Summer Exhibition 2017
A breakfast talk with Farshid Moussavi RA and Rowan Moore discussing the motivation behind the brief for the Architecture Room in the Summer Exhibition, which explores architecture as an ‘instruction-based art’.
Discussing the theme of the Architecture Room this year, Farshid Moussavi RA says:
“A building’s 'architecture' is its assemblage; the way that it brings all of its physical elements together with its colours, textures, shapes and forms to make rooms and open spaces with a distinct presence or 'thisness', while incorporating the many separate, distinct and irreconcilable challenges that a building must address today… The architect must determine how the different disciplines are to interrelate, what is to be experienced and how, what is to become visible and not visible, audible and inaudible, and what will be present or absent in people’s experiences of buildings as they go about their everyday activities.”
As curator of the Architecture Room in this year’s Summer Exhibition, Moussavi's innovative theme examines architecture as an "instruction-based art" and invites entrants to submit construction coordination drawings. These x-ray visualisations show the interrelationships and full complexity of different systems and parts of buildings, providing a rare view of the “backstage” areas of architecture. They are also the starting point for a new series of talks exploring this complexity and the impact it has on people’s experiences of architecture.

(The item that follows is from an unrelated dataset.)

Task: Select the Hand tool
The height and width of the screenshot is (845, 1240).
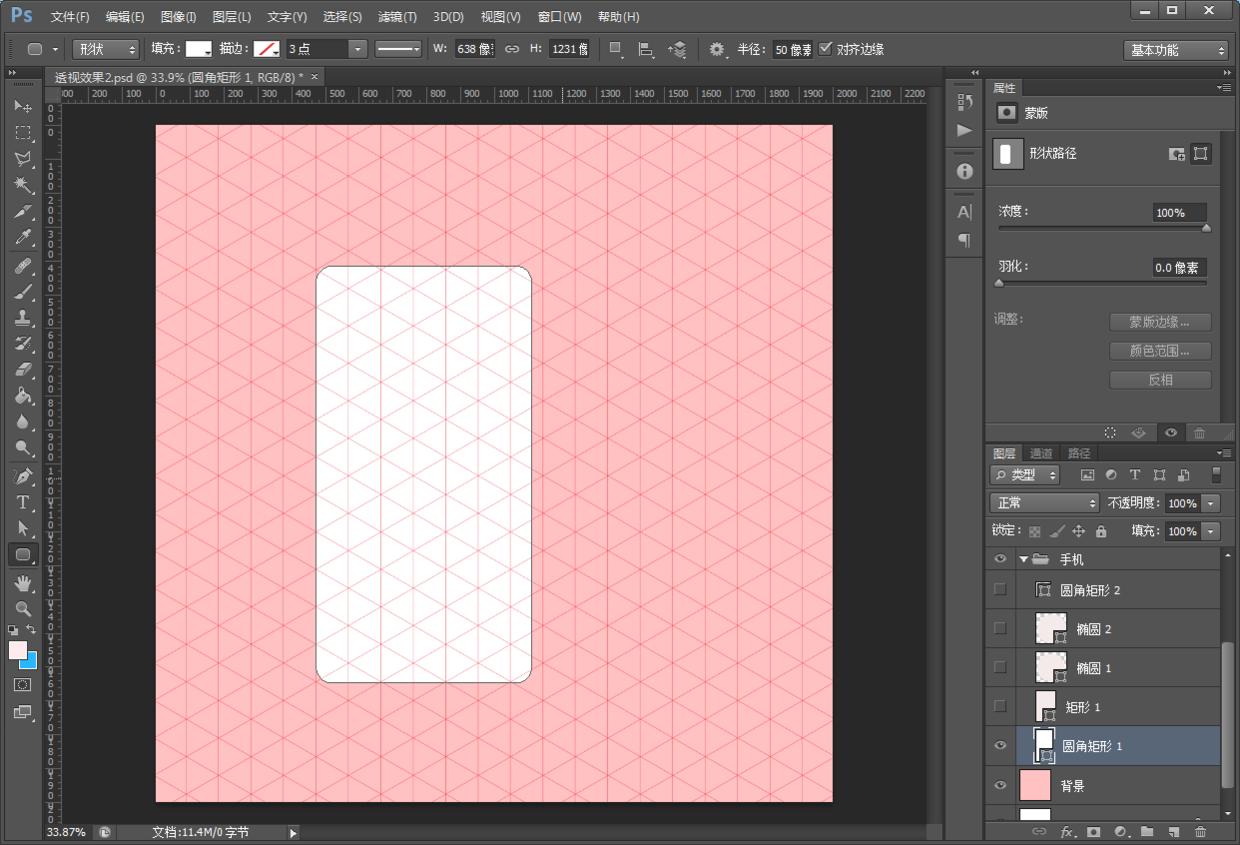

In this x-ray talk, Moussavi is joined by Rowan Moore, architecture critic for The Observer, to discuss the ideas behind the Architecture Room at this year's Summer Exhibition, and how these concepts play out in her own architectural practice. She explores the challenges of managing aesthetic, experiential, technical and functional decisions that inform building design, and how such designs are conveyed through construction coordination drawings.